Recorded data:
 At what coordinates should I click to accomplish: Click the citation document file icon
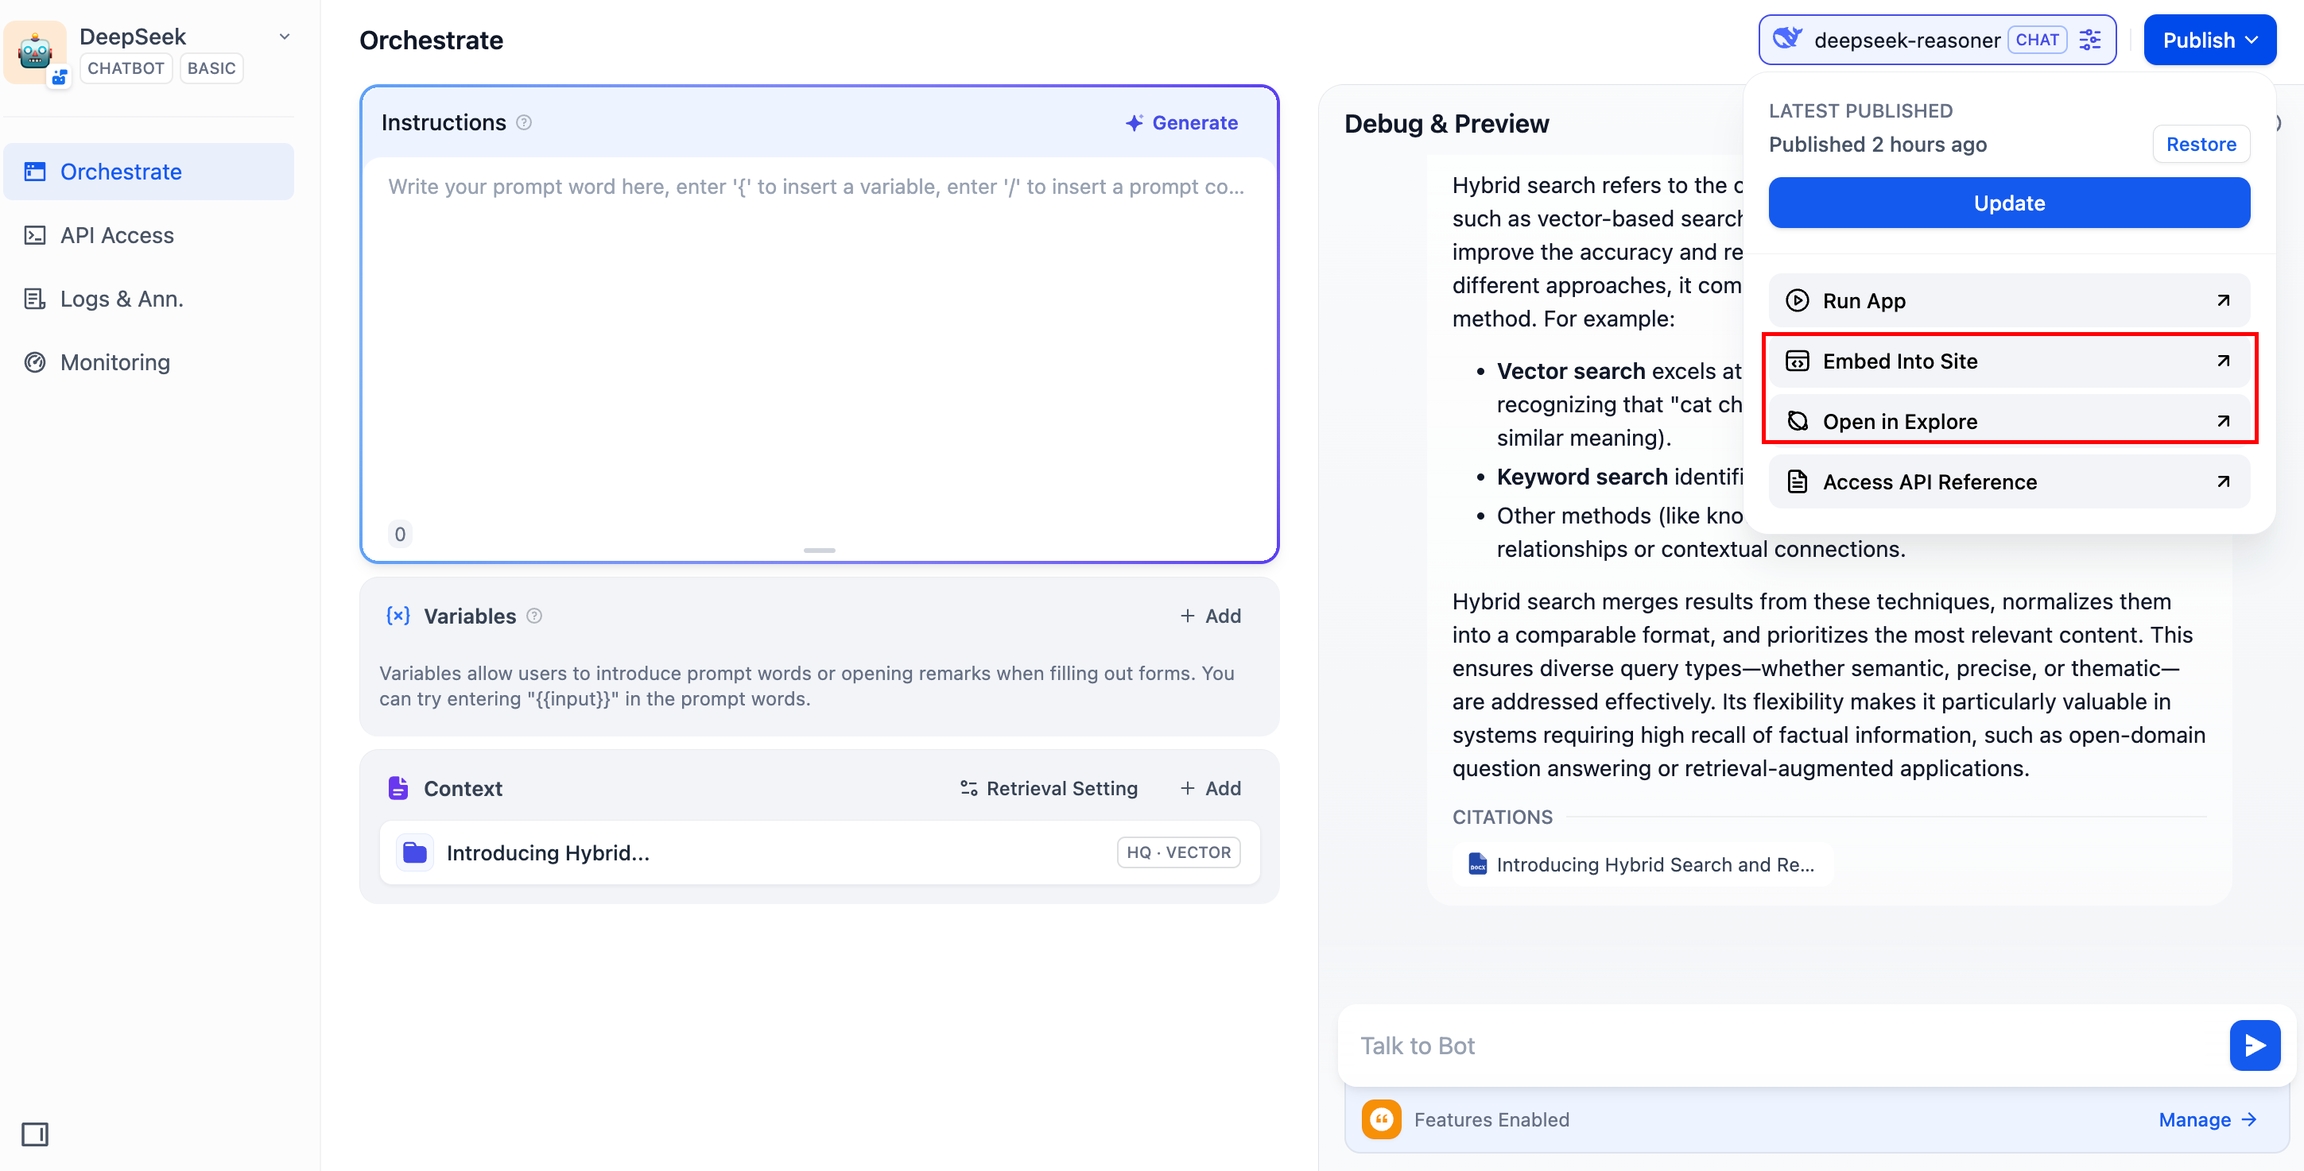1477,864
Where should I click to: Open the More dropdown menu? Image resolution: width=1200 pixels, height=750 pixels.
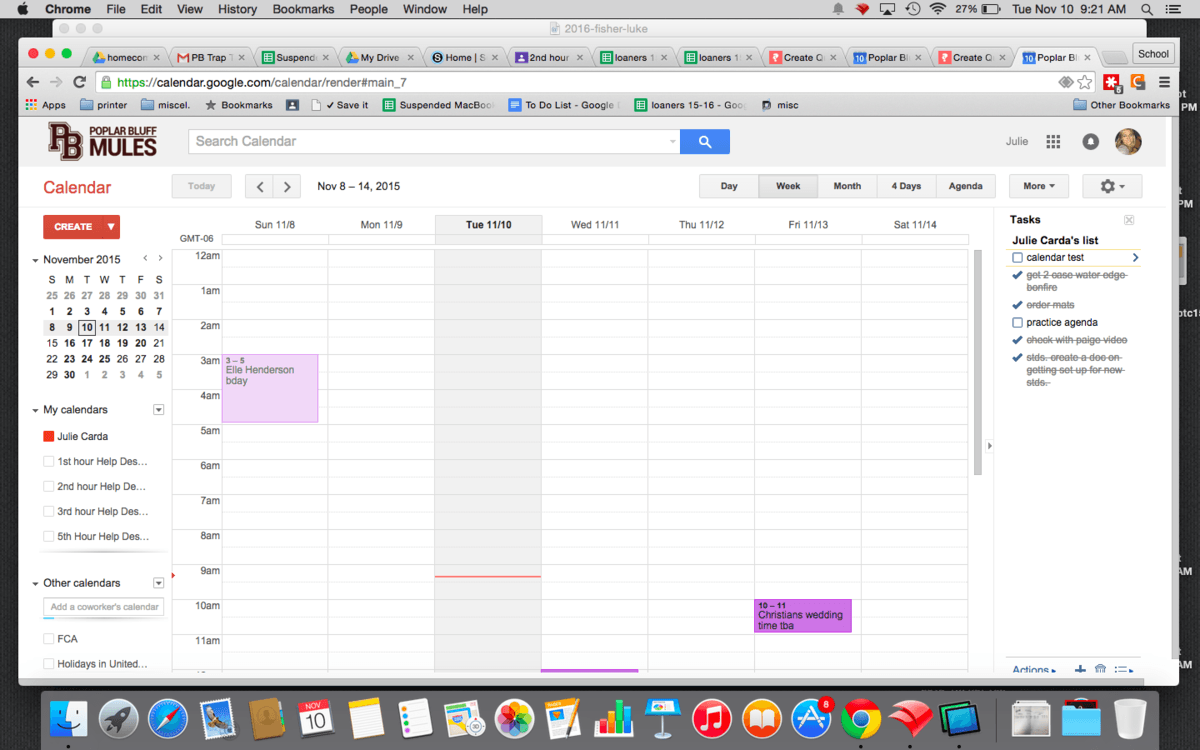(1038, 186)
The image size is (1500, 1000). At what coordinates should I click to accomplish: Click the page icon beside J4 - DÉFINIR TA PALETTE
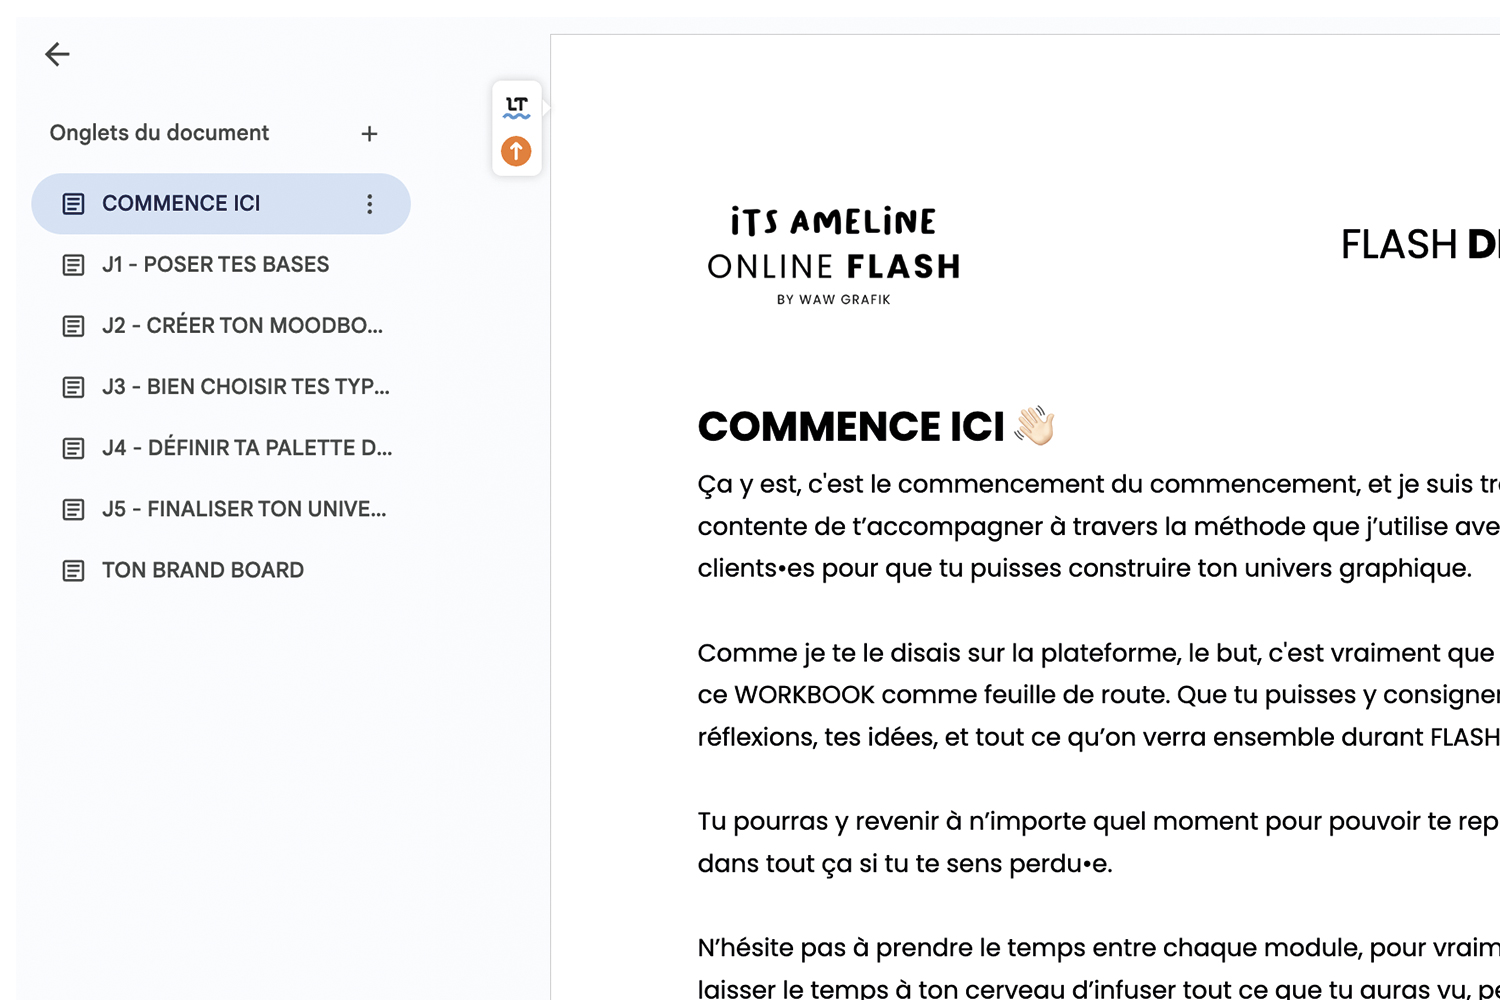click(73, 448)
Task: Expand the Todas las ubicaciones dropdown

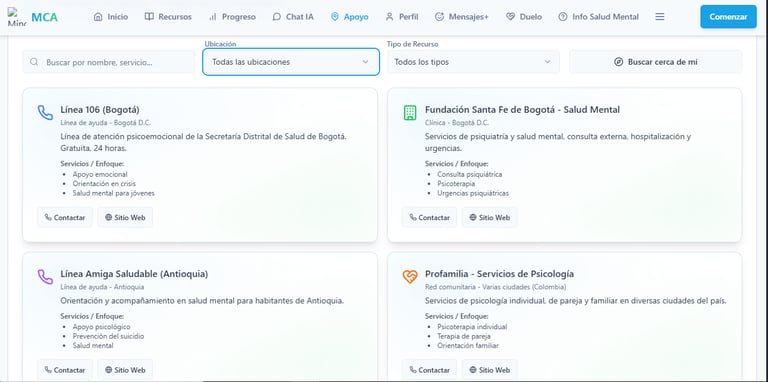Action: tap(290, 62)
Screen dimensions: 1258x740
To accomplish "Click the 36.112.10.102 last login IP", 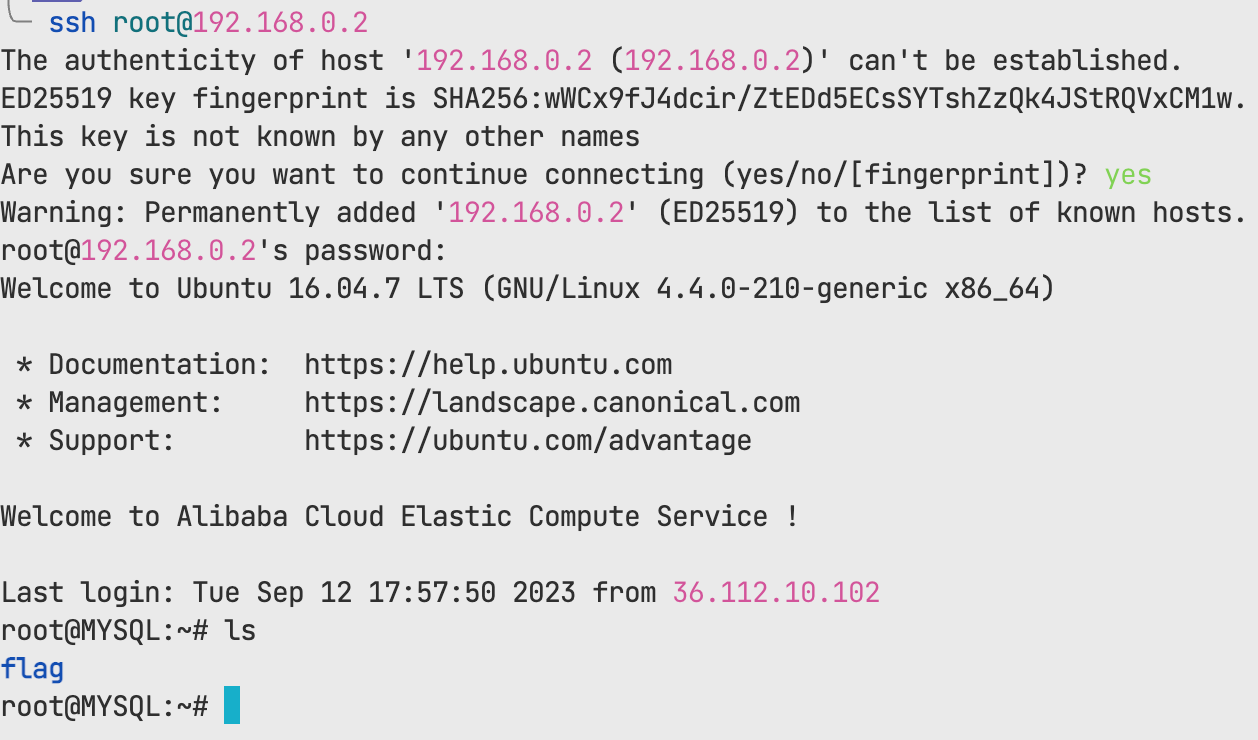I will [x=776, y=593].
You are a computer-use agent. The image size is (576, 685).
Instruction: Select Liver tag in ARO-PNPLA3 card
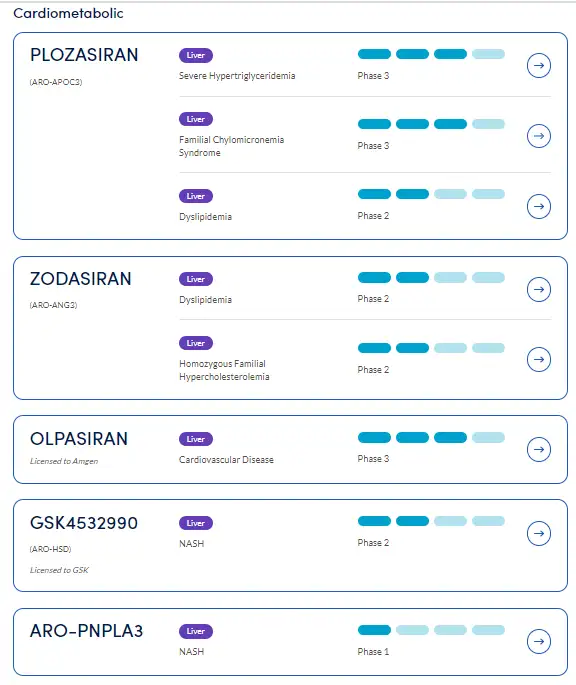pyautogui.click(x=196, y=631)
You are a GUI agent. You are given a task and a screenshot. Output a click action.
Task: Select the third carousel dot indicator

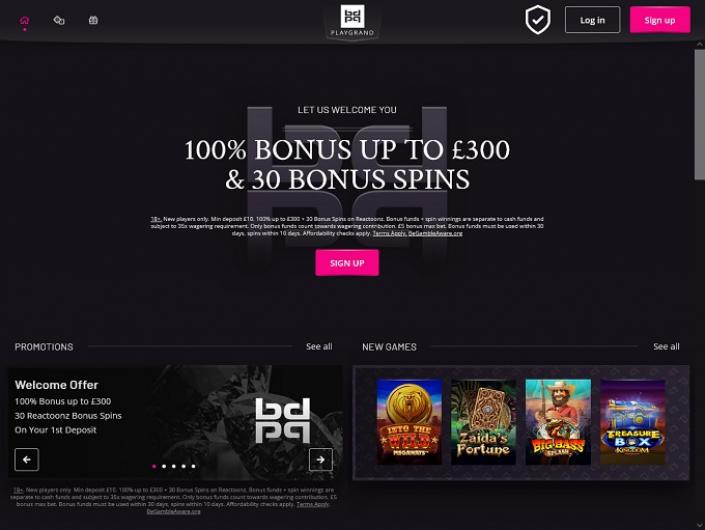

Task brief: Check each line of the records above for "agent", and copy those that have it.

Completed exercise:
You are a computer-use agent. The image size is (576, 685).
You are a GUI agent. You are given a task and a screenshot. Output a click action.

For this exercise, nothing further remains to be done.